Contactless payment service in Russia

SBPay is a Russian contactless payment service for smartphones based on the Bank of Russia's Faster Payment System (FPS). It was developed by the Russian National Card Payment System (NSPK) and launched in April 2021 as a mobile app for paying for goods and services in retail stores and online using FPS-supported payment methods.

Russian media have described it as a prospective analog to cashless payment services like Google Pay and Apple Pay, which became unavailable in Russia due to 2022 sanctions.

== History ==
The Bank of Russia justified the introduction of the SBPay app as a way to minimize costs for Russian credit institutions in developing their own mobile apps and to enhance competition in the payment services market.

The SBPay system was launched by NSPK in April 2021 as a mobile app for paying for goods and services in retail stores and online using Faster Payment System-supported methods (QR code, website button, payment link). Later, the app also added contactless NFC-based payments.

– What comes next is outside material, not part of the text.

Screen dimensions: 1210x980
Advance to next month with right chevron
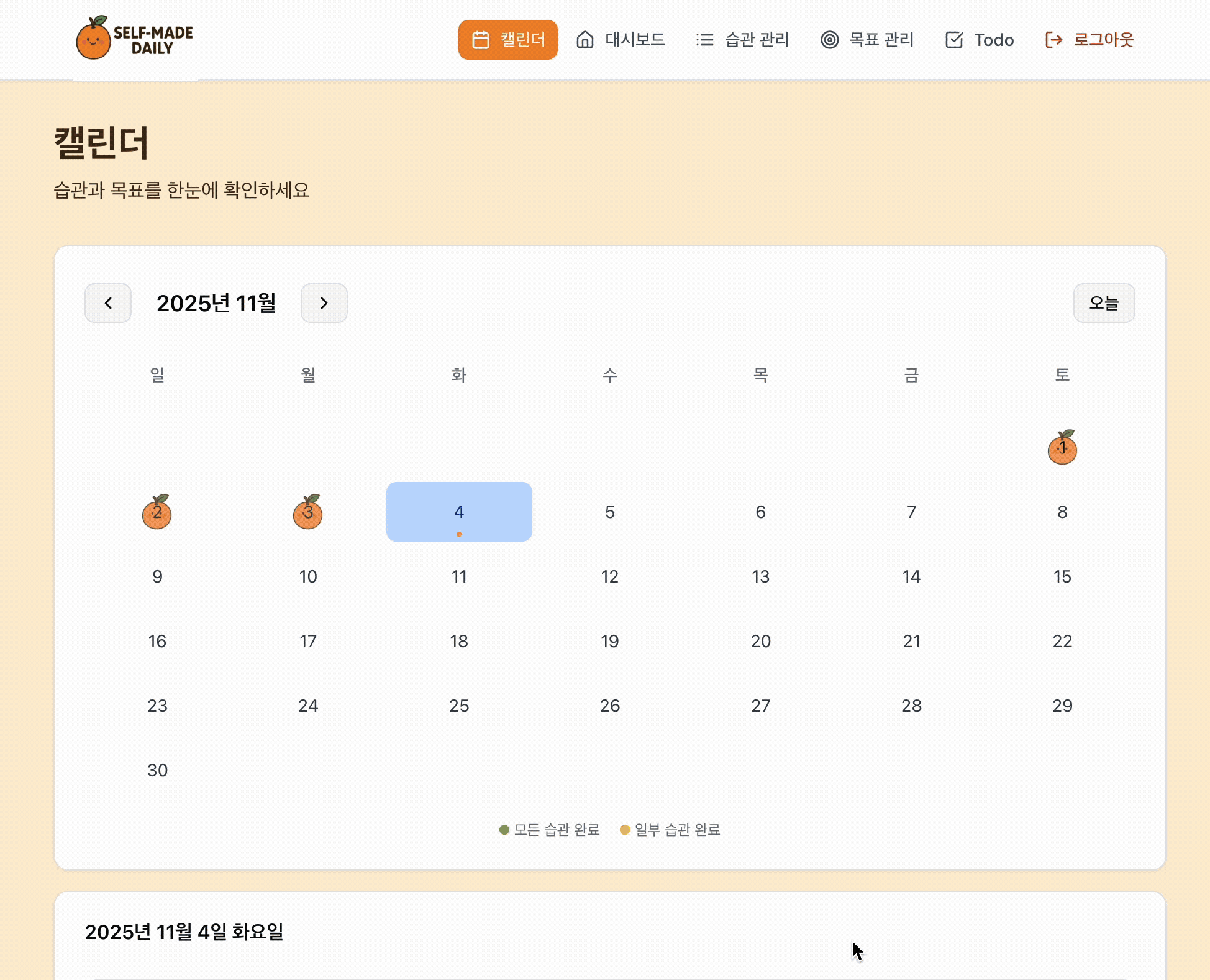click(324, 303)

By order of the Bank of Russia, all FPS-participating banks were required to enable SBPay payments for customers starting April 1, 2022 (later postponed to July 1, 2022). By March 2022, around 100 Russian banks had integrated SBPay. As of October 31, 2022, 171 Russian banks had joined the SBPay service; among the 13 systemically important banks, only Alfa-Bank had not integrated it.

In October 2024, NSPK presented its proprietary payment technology solution "Volna" (Волна) as part of the SBPay app. The solution enables contactless purchases for Android and iOS smartphone users via Bluetooth. It can be embedded into a payment service or mobile banking app.